- What you are asked to do -
Every entry below is to be copied exactly, with nothing omitted.

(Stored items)
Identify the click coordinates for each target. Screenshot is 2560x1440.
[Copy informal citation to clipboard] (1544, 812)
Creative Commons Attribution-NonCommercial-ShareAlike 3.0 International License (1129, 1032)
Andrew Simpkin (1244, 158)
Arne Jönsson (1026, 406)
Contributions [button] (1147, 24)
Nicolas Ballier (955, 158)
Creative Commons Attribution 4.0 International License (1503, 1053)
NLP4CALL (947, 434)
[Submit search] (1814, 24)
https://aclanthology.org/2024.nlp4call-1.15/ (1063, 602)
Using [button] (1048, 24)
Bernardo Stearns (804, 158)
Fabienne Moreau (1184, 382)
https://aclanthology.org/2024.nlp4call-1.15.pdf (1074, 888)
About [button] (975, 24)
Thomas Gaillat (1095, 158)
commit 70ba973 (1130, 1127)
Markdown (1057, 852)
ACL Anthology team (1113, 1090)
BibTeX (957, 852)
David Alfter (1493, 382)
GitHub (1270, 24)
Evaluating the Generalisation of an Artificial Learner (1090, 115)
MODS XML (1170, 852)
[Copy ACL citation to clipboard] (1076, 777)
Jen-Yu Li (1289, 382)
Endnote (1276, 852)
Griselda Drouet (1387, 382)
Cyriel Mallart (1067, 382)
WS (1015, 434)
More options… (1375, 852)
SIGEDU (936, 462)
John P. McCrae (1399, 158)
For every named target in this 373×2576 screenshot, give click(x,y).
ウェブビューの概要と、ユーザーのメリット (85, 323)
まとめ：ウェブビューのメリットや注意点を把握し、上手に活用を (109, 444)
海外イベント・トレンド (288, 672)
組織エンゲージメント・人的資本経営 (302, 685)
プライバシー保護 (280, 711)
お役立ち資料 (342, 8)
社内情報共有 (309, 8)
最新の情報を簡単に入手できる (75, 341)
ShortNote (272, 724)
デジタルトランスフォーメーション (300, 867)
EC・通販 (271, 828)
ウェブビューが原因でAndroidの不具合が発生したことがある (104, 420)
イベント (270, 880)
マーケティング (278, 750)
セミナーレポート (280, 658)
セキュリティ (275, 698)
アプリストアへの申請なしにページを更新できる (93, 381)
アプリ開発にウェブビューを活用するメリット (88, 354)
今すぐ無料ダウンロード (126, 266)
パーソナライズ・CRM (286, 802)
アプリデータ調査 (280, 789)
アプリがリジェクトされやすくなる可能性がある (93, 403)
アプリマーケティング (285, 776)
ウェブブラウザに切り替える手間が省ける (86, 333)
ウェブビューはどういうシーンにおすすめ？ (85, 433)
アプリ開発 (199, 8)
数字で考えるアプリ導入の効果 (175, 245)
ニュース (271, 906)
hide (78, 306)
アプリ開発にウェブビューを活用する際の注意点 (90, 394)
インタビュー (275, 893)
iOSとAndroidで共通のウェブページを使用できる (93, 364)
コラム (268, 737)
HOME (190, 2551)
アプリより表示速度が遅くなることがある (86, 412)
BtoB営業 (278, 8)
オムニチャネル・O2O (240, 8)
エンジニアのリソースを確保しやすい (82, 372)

- Answer box -
Identify the click coordinates for each target. Screenshot is 2560x1440.
[Copy informal citation to clipboard] (1544, 812)
Creative Commons Attribution-NonCommercial-ShareAlike 3.0 International License (1129, 1032)
Andrew Simpkin (1244, 158)
Arne Jönsson (1026, 406)
Contributions [button] (1147, 24)
Nicolas Ballier (955, 158)
Creative Commons Attribution 4.0 International License (1503, 1053)
NLP4CALL (947, 434)
[Submit search] (1814, 24)
https://aclanthology.org/2024.nlp4call-1.15/ (1063, 602)
Using [button] (1048, 24)
Bernardo Stearns (804, 158)
Fabienne Moreau (1184, 382)
https://aclanthology.org/2024.nlp4call-1.15.pdf (1074, 888)
About [button] (975, 24)
Thomas Gaillat (1095, 158)
commit 70ba973 (1130, 1127)
Markdown (1057, 852)
ACL Anthology team (1113, 1090)
BibTeX (957, 852)
David Alfter (1493, 382)
GitHub (1270, 24)
Evaluating the Generalisation of an Artificial Learner (1090, 115)
MODS XML (1170, 852)
[Copy ACL citation to clipboard] (1076, 777)
Jen-Yu Li (1289, 382)
Endnote (1276, 852)
Griselda Drouet (1387, 382)
Cyriel Mallart (1067, 382)
WS (1015, 434)
More options… (1375, 852)
SIGEDU (936, 462)
John P. McCrae (1399, 158)
For every named target in this 373×2576 screenshot, give click(x,y).
ウェブビューの概要と、ユーザーのメリット (85, 323)
まとめ：ウェブビューのメリットや注意点を把握し、上手に活用を (109, 444)
海外イベント・トレンド (288, 672)
組織エンゲージメント・人的資本経営 (302, 685)
プライバシー保護 (280, 711)
お役立ち資料 (342, 8)
社内情報共有 (309, 8)
最新の情報を簡単に入手できる (75, 341)
ShortNote (272, 724)
デジタルトランスフォーメーション (300, 867)
EC・通販 (271, 828)
ウェブビューが原因でAndroidの不具合が発生したことがある (104, 420)
イベント (270, 880)
マーケティング (278, 750)
セミナーレポート (280, 658)
セキュリティ (275, 698)
アプリストアへの申請なしにページを更新できる (93, 381)
アプリ開発にウェブビューを活用するメリット (88, 354)
今すぐ無料ダウンロード (126, 266)
パーソナライズ・CRM (286, 802)
アプリデータ調査 (280, 789)
アプリがリジェクトされやすくなる可能性がある (93, 403)
アプリマーケティング (285, 776)
ウェブブラウザに切り替える手間が省ける (86, 333)
ウェブビューはどういうシーンにおすすめ？ (85, 433)
アプリ開発 (199, 8)
数字で考えるアプリ導入の効果 (175, 245)
ニュース (271, 906)
hide (78, 306)
アプリ開発にウェブビューを活用する際の注意点 (90, 394)
インタビュー (275, 893)
iOSとAndroidで共通のウェブページを使用できる (93, 364)
コラム (268, 737)
HOME (190, 2551)
アプリより表示速度が遅くなることがある (86, 412)
BtoB営業 (278, 8)
オムニチャネル・O2O (240, 8)
エンジニアのリソースを確保しやすい (82, 372)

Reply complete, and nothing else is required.